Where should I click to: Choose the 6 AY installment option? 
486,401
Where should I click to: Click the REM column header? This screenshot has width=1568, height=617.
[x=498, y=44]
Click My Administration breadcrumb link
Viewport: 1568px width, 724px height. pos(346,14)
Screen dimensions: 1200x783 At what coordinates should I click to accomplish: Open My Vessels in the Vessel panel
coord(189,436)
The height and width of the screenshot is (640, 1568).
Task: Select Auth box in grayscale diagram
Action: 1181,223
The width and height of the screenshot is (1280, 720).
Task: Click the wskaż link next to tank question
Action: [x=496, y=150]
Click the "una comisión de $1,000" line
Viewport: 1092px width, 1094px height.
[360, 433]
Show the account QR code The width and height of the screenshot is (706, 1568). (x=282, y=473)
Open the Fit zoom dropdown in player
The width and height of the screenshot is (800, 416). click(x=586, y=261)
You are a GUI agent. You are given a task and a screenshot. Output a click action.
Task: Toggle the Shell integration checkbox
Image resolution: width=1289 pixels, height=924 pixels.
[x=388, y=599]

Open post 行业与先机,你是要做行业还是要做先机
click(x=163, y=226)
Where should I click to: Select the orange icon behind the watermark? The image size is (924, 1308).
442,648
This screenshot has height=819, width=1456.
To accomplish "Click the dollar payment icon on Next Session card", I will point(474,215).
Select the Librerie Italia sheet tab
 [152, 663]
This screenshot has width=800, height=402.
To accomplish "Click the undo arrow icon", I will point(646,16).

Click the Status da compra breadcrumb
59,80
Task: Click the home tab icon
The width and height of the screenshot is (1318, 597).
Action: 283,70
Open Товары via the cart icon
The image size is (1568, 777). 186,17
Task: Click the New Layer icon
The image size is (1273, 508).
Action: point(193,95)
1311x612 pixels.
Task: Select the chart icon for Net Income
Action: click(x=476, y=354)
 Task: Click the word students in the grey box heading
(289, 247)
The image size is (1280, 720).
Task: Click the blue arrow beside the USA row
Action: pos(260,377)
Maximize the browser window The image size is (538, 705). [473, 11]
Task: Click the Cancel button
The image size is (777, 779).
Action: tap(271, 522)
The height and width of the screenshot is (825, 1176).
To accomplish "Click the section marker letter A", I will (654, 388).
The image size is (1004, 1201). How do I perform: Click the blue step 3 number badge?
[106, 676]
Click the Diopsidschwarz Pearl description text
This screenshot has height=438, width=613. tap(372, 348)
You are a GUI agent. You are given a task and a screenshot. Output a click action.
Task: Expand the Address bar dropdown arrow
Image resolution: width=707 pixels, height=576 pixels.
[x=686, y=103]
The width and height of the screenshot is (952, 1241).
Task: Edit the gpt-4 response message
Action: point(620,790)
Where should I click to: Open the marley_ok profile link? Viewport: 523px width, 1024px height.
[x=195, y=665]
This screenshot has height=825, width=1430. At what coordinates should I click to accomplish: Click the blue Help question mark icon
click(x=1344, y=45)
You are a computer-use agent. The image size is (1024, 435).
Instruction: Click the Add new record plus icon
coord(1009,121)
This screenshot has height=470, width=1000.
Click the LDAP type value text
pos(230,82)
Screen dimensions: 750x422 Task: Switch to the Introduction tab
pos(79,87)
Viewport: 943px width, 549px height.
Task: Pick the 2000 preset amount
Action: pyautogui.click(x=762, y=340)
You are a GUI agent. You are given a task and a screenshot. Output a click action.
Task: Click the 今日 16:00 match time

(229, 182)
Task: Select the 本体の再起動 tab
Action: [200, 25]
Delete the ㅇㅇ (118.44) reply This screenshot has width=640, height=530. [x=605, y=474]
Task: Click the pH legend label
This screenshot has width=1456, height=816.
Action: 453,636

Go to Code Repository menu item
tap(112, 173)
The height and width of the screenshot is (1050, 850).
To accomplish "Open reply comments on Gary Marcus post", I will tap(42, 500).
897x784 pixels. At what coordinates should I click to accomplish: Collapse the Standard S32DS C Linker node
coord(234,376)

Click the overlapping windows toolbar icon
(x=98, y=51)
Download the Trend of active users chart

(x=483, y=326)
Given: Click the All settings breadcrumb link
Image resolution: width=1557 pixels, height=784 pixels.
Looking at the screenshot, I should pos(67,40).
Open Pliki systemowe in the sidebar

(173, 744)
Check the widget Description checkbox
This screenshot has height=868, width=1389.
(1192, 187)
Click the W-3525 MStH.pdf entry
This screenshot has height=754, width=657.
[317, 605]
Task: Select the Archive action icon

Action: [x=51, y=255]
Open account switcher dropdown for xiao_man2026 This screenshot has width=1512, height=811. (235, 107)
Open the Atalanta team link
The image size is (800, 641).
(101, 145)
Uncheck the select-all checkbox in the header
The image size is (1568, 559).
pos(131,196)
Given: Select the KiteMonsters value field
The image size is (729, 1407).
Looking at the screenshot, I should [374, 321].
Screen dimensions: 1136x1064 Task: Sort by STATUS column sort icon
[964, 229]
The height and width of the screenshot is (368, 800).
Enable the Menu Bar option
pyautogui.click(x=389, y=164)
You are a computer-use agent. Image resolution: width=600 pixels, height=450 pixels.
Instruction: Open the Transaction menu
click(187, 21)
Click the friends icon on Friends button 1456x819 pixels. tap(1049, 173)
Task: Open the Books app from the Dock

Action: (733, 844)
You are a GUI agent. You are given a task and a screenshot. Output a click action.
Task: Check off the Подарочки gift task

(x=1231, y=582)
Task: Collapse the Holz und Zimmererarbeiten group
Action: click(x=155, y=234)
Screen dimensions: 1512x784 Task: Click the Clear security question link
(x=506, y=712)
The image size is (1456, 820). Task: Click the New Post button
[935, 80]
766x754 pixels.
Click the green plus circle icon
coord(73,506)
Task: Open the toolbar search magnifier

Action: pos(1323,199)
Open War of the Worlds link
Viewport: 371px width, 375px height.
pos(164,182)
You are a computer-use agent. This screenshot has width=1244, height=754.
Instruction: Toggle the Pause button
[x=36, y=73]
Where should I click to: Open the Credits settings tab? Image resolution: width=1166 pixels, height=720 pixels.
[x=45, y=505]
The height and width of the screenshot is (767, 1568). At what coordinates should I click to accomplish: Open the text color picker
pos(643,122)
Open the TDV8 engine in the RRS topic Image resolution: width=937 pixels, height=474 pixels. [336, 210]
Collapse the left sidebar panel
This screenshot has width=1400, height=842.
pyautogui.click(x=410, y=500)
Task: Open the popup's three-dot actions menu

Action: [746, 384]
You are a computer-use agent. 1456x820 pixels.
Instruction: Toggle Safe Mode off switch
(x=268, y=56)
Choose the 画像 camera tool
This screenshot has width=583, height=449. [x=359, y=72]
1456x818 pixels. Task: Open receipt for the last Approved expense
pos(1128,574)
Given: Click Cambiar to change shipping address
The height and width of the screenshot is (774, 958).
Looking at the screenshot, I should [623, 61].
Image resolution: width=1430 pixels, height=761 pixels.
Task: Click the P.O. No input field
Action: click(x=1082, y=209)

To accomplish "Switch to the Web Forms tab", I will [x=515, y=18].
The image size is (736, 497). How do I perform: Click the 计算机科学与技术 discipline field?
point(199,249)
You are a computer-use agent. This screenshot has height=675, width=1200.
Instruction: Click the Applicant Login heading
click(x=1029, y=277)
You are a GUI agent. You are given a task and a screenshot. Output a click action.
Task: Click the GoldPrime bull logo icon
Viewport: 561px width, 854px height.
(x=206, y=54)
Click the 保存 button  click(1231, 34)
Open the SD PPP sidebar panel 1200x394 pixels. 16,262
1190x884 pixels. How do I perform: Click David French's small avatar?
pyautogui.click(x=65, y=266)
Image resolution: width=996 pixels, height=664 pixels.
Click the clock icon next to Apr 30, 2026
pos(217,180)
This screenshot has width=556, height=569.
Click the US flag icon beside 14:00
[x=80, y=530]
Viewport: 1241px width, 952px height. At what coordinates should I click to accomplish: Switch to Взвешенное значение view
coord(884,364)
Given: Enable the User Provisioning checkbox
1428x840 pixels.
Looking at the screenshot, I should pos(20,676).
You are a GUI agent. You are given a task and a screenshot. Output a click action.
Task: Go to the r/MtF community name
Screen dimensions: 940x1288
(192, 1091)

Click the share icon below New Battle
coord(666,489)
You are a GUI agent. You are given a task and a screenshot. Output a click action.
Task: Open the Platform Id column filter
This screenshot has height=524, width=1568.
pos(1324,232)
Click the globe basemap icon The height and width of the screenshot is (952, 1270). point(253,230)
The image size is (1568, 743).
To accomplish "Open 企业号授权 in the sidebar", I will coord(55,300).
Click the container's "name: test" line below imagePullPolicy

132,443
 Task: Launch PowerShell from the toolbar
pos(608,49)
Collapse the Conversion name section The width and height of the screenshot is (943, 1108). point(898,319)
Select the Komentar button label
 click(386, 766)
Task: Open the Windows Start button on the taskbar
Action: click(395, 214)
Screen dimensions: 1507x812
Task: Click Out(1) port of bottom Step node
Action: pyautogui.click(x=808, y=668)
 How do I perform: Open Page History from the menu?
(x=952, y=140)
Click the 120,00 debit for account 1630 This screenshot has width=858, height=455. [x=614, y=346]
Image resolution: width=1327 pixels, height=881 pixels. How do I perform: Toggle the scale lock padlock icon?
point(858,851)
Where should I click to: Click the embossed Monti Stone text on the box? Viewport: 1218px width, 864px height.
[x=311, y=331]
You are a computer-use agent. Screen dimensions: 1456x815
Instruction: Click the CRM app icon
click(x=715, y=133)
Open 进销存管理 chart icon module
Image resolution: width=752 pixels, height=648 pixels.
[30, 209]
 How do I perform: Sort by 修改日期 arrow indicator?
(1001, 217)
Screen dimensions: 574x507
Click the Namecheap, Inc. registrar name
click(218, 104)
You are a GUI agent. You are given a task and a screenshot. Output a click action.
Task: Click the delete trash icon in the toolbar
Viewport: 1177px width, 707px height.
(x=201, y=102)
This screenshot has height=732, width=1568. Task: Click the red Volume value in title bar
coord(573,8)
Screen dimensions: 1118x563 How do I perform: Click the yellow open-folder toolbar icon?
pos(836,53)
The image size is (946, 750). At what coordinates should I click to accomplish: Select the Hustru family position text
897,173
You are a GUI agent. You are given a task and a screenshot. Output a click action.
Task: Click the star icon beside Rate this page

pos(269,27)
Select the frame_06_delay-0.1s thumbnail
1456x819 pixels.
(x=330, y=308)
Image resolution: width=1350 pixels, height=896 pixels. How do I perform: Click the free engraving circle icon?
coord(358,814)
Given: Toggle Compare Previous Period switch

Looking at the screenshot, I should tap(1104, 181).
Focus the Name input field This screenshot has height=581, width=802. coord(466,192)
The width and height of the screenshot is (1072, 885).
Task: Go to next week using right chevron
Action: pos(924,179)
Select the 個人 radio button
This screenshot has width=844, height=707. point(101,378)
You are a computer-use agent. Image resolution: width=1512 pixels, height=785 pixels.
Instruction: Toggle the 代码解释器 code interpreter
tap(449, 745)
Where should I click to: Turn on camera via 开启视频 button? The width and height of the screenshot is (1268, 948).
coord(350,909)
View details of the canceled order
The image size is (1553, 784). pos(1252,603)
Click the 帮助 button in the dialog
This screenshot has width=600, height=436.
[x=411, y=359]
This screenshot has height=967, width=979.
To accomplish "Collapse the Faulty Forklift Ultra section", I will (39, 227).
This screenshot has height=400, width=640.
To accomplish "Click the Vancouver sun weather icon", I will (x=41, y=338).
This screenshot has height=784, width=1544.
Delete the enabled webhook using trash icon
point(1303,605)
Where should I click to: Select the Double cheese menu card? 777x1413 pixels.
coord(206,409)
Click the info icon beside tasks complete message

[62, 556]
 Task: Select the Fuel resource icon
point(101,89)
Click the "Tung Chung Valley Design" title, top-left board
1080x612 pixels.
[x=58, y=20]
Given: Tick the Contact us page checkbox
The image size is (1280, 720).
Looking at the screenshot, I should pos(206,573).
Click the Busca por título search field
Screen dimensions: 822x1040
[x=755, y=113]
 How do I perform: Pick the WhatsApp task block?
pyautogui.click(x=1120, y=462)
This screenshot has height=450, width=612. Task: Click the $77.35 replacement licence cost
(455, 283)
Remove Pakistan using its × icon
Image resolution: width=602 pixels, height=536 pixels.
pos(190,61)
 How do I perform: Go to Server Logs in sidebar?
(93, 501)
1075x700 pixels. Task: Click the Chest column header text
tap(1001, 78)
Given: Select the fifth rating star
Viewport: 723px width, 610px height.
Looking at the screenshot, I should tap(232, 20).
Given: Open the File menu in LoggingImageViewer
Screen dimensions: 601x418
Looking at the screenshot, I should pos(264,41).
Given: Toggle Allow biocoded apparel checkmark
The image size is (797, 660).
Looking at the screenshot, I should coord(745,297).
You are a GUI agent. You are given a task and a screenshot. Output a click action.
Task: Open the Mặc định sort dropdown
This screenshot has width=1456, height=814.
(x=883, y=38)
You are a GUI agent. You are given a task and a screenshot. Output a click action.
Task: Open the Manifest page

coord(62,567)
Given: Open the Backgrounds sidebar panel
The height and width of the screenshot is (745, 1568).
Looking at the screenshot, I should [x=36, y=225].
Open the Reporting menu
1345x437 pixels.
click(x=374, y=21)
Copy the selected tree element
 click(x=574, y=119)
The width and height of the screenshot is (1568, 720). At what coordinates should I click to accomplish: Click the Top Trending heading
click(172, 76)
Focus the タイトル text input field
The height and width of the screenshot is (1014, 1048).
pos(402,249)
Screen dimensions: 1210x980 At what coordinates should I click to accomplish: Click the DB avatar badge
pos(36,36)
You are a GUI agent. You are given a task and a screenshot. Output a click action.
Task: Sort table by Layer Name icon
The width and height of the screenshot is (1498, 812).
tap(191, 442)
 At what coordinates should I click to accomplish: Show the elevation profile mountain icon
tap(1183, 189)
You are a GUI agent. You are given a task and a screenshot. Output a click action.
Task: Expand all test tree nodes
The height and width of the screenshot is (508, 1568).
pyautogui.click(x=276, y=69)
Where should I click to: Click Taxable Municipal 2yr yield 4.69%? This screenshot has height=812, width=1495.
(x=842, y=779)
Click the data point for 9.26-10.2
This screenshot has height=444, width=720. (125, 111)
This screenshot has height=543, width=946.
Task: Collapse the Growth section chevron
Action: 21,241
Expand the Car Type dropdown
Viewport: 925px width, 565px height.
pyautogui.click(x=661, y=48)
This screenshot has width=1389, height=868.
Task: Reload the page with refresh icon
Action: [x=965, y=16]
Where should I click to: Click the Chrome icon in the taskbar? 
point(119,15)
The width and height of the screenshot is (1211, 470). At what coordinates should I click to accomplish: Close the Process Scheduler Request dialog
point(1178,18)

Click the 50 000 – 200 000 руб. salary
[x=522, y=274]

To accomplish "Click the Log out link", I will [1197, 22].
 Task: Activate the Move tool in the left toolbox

-- STATED EXERCISE --
Change "installment" to "payment" in the items from the first line through the line containing "Viewport: 1568px width, 724px", and write out only those lines with nothing else altered.

-- RESPONSE TO THIS EXERCISE --
Where should I click to: Choose the 6 AY payment option? 
486,401
Where should I click to: Click the REM column header? This screenshot has width=1568, height=617.
[x=498, y=44]
Click My Administration breadcrumb link
Viewport: 1568px width, 724px height. pos(346,14)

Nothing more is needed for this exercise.